Entries supplied below:

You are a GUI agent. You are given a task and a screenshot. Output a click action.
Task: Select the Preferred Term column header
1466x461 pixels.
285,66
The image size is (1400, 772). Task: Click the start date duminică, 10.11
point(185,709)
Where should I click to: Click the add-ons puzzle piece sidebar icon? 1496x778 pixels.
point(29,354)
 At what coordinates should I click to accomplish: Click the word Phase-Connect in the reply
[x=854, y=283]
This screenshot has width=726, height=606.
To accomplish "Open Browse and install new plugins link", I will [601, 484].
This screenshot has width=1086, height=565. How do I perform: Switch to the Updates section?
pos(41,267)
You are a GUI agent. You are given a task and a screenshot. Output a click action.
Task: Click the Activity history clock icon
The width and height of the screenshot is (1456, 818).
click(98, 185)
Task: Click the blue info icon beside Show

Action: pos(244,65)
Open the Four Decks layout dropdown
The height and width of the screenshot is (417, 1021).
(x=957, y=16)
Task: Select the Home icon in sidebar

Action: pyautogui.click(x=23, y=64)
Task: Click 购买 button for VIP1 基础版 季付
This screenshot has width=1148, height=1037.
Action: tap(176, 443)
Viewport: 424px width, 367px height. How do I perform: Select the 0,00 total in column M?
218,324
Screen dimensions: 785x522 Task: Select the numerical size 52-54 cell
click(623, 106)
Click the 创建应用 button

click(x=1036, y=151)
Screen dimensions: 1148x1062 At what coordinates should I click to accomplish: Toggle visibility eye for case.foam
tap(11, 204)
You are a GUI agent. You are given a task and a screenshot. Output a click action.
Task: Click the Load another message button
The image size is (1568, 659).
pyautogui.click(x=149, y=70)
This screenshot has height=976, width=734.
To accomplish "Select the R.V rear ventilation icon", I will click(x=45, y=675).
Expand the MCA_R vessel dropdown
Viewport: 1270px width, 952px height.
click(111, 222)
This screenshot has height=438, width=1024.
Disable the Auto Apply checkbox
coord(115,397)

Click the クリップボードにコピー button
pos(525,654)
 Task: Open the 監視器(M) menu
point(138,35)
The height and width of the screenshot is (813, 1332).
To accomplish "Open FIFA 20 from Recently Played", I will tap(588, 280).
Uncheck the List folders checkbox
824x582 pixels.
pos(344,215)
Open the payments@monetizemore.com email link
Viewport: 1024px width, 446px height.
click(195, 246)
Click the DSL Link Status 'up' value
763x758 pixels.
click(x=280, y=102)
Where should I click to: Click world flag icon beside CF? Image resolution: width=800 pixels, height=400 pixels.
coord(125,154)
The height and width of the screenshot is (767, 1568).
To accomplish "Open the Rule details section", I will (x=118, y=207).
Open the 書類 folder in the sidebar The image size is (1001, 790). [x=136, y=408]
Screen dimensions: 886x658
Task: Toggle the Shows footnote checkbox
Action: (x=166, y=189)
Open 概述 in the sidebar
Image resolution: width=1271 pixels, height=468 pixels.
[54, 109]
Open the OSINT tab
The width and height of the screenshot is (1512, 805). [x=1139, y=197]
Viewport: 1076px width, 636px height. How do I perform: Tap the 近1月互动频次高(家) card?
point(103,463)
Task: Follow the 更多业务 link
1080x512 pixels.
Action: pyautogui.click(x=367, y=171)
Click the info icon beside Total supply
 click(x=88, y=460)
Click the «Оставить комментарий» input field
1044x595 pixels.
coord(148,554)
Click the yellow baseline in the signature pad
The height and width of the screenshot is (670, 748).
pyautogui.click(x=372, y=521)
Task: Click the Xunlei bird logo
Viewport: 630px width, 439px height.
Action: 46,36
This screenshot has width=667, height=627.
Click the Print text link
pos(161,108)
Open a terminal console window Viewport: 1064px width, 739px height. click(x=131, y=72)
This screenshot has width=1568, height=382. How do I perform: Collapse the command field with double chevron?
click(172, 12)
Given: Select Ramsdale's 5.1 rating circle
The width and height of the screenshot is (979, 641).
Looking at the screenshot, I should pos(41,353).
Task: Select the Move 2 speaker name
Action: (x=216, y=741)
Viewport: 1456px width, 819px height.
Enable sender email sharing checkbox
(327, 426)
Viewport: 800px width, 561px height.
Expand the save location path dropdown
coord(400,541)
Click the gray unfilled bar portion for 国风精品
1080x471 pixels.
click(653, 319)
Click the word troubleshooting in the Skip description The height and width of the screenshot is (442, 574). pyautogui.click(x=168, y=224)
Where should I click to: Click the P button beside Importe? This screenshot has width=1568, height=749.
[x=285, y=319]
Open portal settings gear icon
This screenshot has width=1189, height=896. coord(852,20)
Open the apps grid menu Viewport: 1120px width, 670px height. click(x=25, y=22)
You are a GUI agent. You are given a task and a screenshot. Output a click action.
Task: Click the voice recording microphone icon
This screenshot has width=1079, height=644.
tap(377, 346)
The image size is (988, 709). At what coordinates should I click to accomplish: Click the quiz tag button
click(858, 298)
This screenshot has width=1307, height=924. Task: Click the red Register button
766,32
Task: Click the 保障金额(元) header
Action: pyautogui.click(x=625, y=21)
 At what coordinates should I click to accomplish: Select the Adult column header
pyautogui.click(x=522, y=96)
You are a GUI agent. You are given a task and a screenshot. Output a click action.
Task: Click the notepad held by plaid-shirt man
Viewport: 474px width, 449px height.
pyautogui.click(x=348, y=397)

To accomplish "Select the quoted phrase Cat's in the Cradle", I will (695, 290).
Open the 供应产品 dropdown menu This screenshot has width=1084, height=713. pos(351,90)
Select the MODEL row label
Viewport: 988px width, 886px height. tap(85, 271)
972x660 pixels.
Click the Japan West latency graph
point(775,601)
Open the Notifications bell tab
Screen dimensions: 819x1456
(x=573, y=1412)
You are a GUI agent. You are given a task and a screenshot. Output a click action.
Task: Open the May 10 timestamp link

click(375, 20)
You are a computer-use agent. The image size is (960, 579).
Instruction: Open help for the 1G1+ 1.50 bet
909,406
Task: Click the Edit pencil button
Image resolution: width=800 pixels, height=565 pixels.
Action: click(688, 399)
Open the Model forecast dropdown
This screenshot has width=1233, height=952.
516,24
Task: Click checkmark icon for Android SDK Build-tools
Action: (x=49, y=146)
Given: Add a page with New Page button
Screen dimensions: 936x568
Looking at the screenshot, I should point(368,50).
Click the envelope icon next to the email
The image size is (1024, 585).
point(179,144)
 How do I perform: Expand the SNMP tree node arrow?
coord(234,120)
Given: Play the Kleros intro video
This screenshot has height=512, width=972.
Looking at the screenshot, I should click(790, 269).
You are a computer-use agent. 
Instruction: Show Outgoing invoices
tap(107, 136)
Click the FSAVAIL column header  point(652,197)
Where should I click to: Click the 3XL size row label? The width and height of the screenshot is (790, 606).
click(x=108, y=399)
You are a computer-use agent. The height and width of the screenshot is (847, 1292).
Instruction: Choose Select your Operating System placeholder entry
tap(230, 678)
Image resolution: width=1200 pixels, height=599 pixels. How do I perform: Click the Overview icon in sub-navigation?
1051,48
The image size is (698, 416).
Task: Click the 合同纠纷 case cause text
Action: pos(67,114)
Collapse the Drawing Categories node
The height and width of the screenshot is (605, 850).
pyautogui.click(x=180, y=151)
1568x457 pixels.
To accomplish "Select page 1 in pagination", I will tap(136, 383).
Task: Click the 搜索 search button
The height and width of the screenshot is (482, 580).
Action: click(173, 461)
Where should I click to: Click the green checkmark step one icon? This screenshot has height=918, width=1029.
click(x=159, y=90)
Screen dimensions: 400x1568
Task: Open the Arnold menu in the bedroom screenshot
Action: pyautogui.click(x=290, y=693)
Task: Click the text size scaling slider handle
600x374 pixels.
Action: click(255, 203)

End of Entries supplied.

→ Exercise prompt
Give back precisely the lines above that start at the line containing "Uncheck the List folders checkbox" and end at the line containing "The height and width of the screenshot is (767, 1568).", inclusive. No other lines belong in the output.

→ Solved problem
Uncheck the List folders checkbox
824x582 pixels.
pos(344,215)
Open the payments@monetizemore.com email link
Viewport: 1024px width, 446px height.
click(195, 246)
Click the DSL Link Status 'up' value
763x758 pixels.
click(x=280, y=102)
Where should I click to: Click world flag icon beside CF? Image resolution: width=800 pixels, height=400 pixels.
coord(125,154)
The height and width of the screenshot is (767, 1568).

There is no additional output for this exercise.